Exercise objective -> The lines to return are those below that contain the word "agent".
----------
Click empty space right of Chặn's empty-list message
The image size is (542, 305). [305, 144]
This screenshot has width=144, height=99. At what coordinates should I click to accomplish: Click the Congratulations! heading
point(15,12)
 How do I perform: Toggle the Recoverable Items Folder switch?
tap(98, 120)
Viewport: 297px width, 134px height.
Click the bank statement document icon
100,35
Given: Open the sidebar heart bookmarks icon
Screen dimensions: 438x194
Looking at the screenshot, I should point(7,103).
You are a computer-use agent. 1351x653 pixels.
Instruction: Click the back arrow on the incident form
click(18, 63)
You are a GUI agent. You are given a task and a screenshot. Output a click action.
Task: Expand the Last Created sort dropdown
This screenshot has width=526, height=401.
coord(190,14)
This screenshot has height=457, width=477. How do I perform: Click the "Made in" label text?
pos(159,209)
----------
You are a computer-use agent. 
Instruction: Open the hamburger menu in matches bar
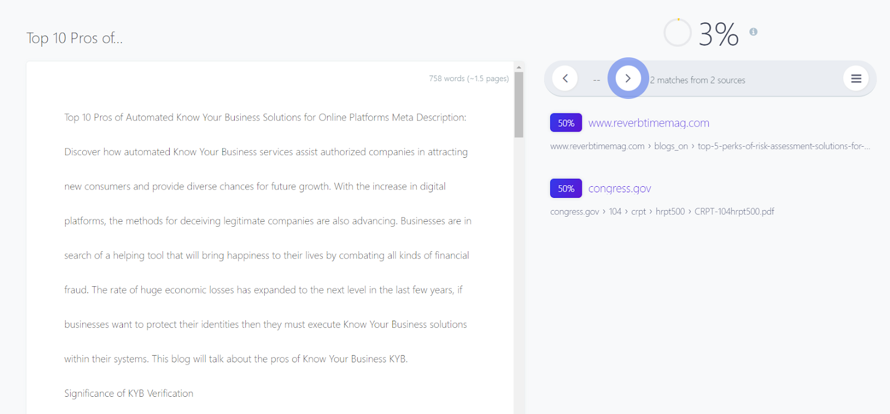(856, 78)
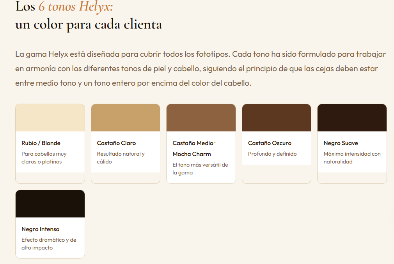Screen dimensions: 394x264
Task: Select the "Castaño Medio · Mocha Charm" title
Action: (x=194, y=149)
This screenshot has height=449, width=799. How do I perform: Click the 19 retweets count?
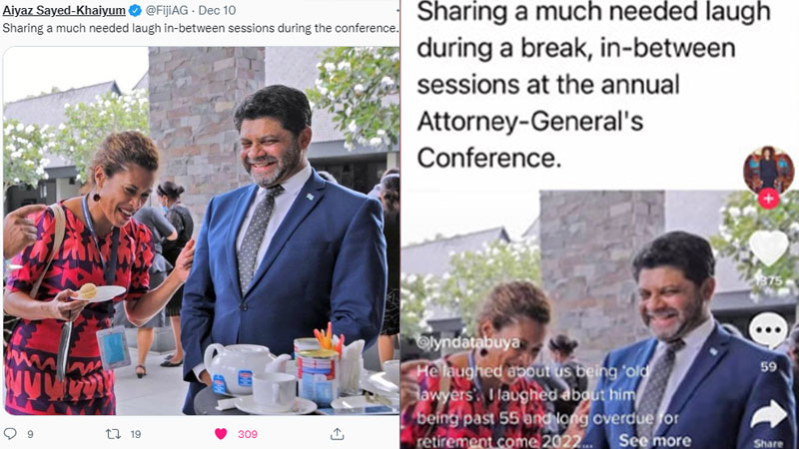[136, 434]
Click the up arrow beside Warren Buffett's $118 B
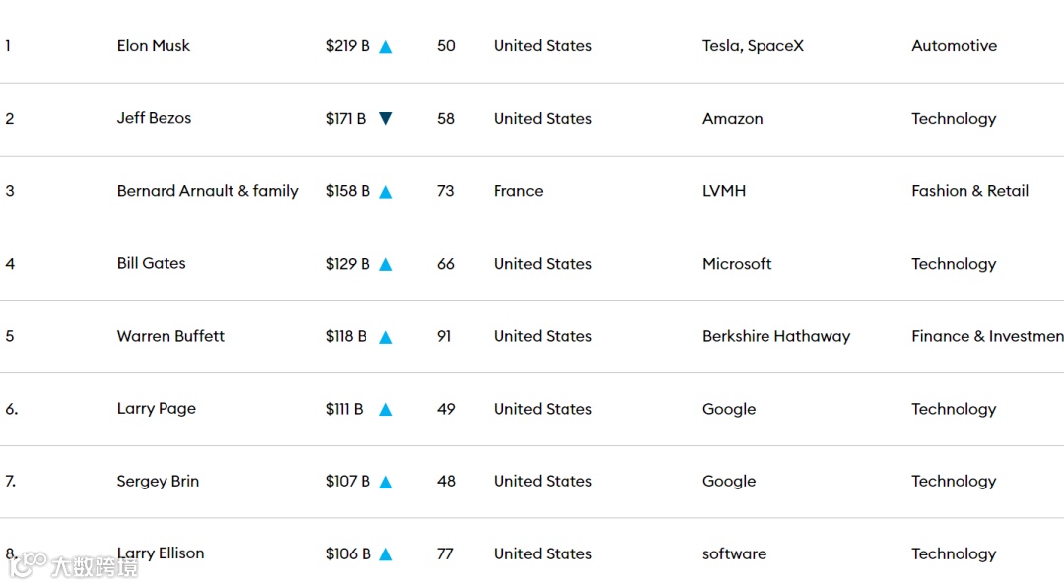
----------
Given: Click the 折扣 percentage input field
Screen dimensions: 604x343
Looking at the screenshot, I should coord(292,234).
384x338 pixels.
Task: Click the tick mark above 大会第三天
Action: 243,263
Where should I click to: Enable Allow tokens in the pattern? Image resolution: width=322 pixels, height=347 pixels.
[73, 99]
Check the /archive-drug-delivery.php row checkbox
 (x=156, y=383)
----------
Solution ->
You are a computer-use agent. 1351x653 pixels.
You are a GUI agent. You are given a task and a screenshot. Output a click action.
You are a computer-use agent. 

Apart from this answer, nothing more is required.